Ora serve equilibrio

PAOLO AGHEMO

Il Toro vola, trascinato dalle invenzioni di Rosina e protetto da ‘sistema di sicurezza’ Abbiati. I tredici punti conquistati nelle ultime cinque partite non possono essere un caso. Zaccheroni ha i suoi meriti, ovviamente. Primo fra tutti essere stato umile nel momento di difficoltà, cambiando uomini e schemi. Il merito più grande del tecnico romagnolo è aver sistemato…

di Redazione Toro News

PAOLO AGHEMO

Il Toro vola, trascinato dalle invenzioni di Rosina e protetto da ‘sistema di sicurezza’ Abbiati. I tredici punti conquistati nelle ultime cinque partite non possono essere un caso. Zaccheroni ha i suoi meriti, ovviamente. Primo fra tutti essere stato umile nel momento di difficoltà, cambiando uomini e schemi. Il merito più grande del tecnico romagnolo è aver sistemato la difesa, come promesso (‘Sarà una delle meno battute del campionato’) e aver mutato atteggiamento nei confronti del gruppo, messo davanti alle proprie responsabilità e non più assolto a priori. Detto questo, è doveroso sottolineare che le formazioni schierate nelle ultime cinque gare, quelle della striscia positiva, rispecchiano in buona parte le indicazioni espresse dai tifosi dopo le prime partite negative, come scrivemmo dopo Torino-Sampdoria (‘Ha vinto il Toro dei tifosi’): l’inserimento di Cioffi, il rilancio di Balestri, Ardito e Lazetic. Soprattutto la fiducia totale in Rosina, che all’inizio Zaccheroni vedeva poco. La rosa è all’altezza, insomma, occorreva soltanto sfruttarne nel modo più appropriato le caratteristiche. Abbiamo avuto la controprova che i tifosi granata avevano visto bene.
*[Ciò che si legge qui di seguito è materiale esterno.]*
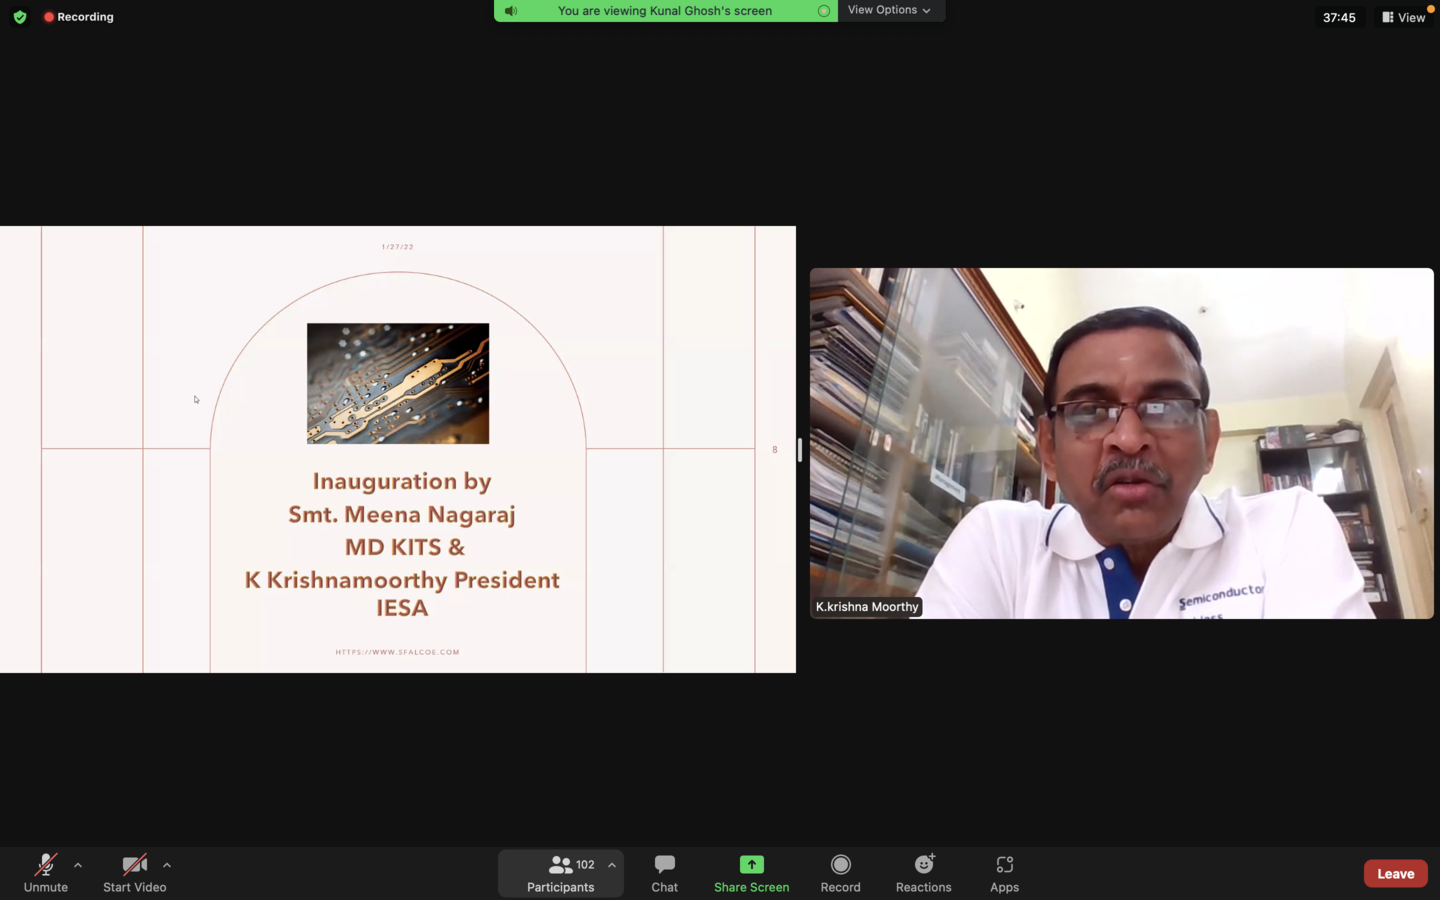Expand the Participants options chevron
Screen dimensions: 1440x900
point(612,865)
La classifica sorride, la zona Champions è addirittura a due punti. Tuttavia, occorre mantenere equilibrio, per il bene del Toro. Continuare a parlare di Europa come se fosse un approdo sicuro potrebbe rivelarsi più dannoso che utile alla causa. Perché fomentare aspettative che alla fine potrebbero venire disattese, porterebbe come inevitabile conseguenza la lettura negativa di una stagione che, invece, sarebbe comunque soddisfacente. Insomma: non sta scritto da nessuna parte che questo Toro debba andare in Uefa. Se così sarà, tanto meglio. Ma oggi la cosa migliore è vivere alla giornata, senza proclami. Bene ha fatto Zaccheroni a ricordare che ‘i punti di Ascoli serviranno nei momenti bui’. In questo senso, i tifosi granata si dimostrano ancora una volta lungimiranti: al sondaggio proposto da Toronews su quale sia l’obiettivo alla portata della squadra, il 73% ha finora risposto ‘metà classifica’ o ‘salvezza’. Non credo sia mancanza di fiducia, né tanto meno scaramanzia. Penso invece a consapevolezza e saggezza. Come ha scritto Roberto Condio ‘il Toro è sinceramente bruttino, ma terribilmente efficace. E’ un gruppo solidale e compatto a cui, da un mesetto a questa parte, sta girando tutto bene’ (La Stampa, 18-12-06, p.48). L’Uefa può diventare un traguardo alla portata se si verificheranno alcune condizioni: dalla crescita generale della squadra (l’attacco è ancora latitante), senza affidarsi per vincere alle sole invenzioni dei singoli, alla componente ‘fortuna’ (quella degli audaci, di chi rischia), passando dal mercato di gennaio fino alle crisi altrui. Ma affermare un giorno sì, e l’altro pure, che questa squadra è da Europa tout-court temo non faccia altro che provocare più danni all’ambiente che benefici.